Why do you talk about Jesus so much?

Some of you are wondering why this is an FAQ. You must not belong to one of the many Christian communities that has a tendency to get distracted.

In answering questions and responding to problems, I often try to shift attention to areas where the Christian faith focuses its own attention. And the theology of the Church follows the practice of Christ above the demands of a particular intellectual school. For instance, one of the reasons the problem of free will has been so vexing is that it is more a philosophical problem than a practical one. The practical question is not whether God's goodness can be reconciled with the world's evil; it is how to act in light of God's past and future triumph over sin through Christ. Christians do not concentrate on making sure we pray like John Calvin or John Wesley or not like Pelagius. We concentrate on praying like Jesus — through the Psalms and the Lord's Prayer and the like. Sure, there are Calvinistic and Arminian ways to pray the psalms (though not, I think, truly Pelagian ones); but centering the practice where the Church's worship life centers is better at keeping these schools of thought from distorting themselves than centering it on a particular theologian's vision. The people whose Christian lives are disempowered by fatalism or volitionalism are forgetting that Christian faith is not an intellectual system that is then fitted onto 'reality.' It is the very fabric of reality, effective for all who live it.

My training is in systematic theology, so I'm constantly focusing on questions like predestination, but the Augustinian-Pelagian-Calvinist-Arminian controversy is actually rather marginal to the life of the Church, except insofar as its historical effects have debilitated (and sometimes served) so many traditions for so long. Today many of my students are impatient with those old quarrels, but they obsessed with new and similarly marginal ones, particularly creationism and with eschatology (Left Behind). These are both important issues, but also marginal and distortive whenever they capture the center of our concern.

Where is the heart of this faith? Love of God, neighbor, and self. Jesus said it, showed it, won it for the world, and invites us into it.

There are several reasons I talk about Jesus all the time. Ecclesially I am influenced by churches I have attended since becoming an evangelical. Theologically I am influenced by people like Karl Barth, John Howard Yoder, Lesslie Newbigin, and my own teachers. More universally, I make a conscious effort to stay in the heart of this tradition, rather than drifting off into peripheral issues.

Christians are prone to getting obsessed with problematic details. These are all the more obsessive and attention-getting because they are contested and their champions find it hard to prevail, so thinkers shout and write and concentrate there. Fundamentalism and Catholicism (two impressive and robust traditions with great insights) are infamous for this. The squeaky theological wheels get the grease.
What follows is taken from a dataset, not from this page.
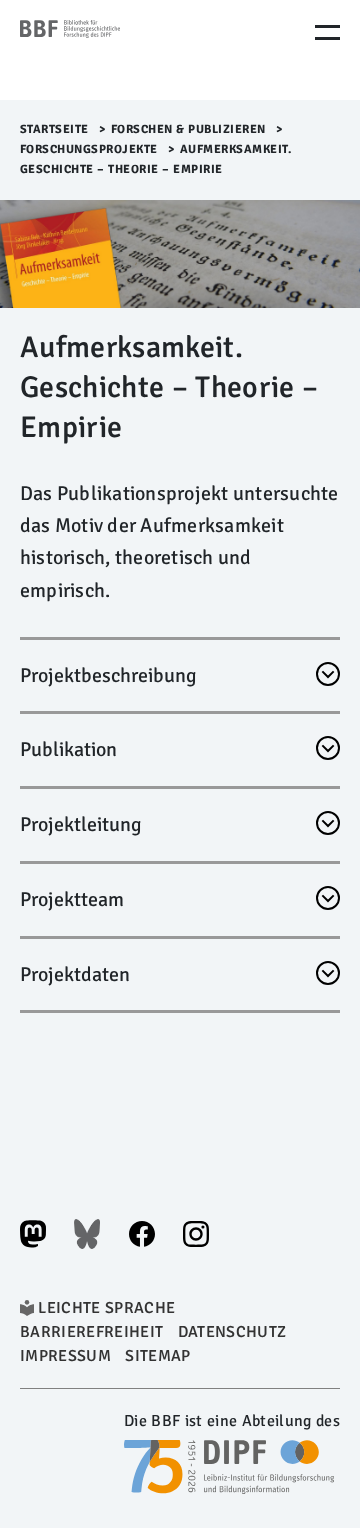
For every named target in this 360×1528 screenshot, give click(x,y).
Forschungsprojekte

Now there is nothing wrong with getting interested in a tradition for marginal reasons. I'm sure people learn to like baseball because of the hot dogs or Star Spangled Banner. Certainly relationships often get started because of surface attractions. My marriage certainly did! That doesn't discredit the interest or the relationship, but centering and deepening over time is the best indicator of health, growth, and maturity, and the best way to frame the details.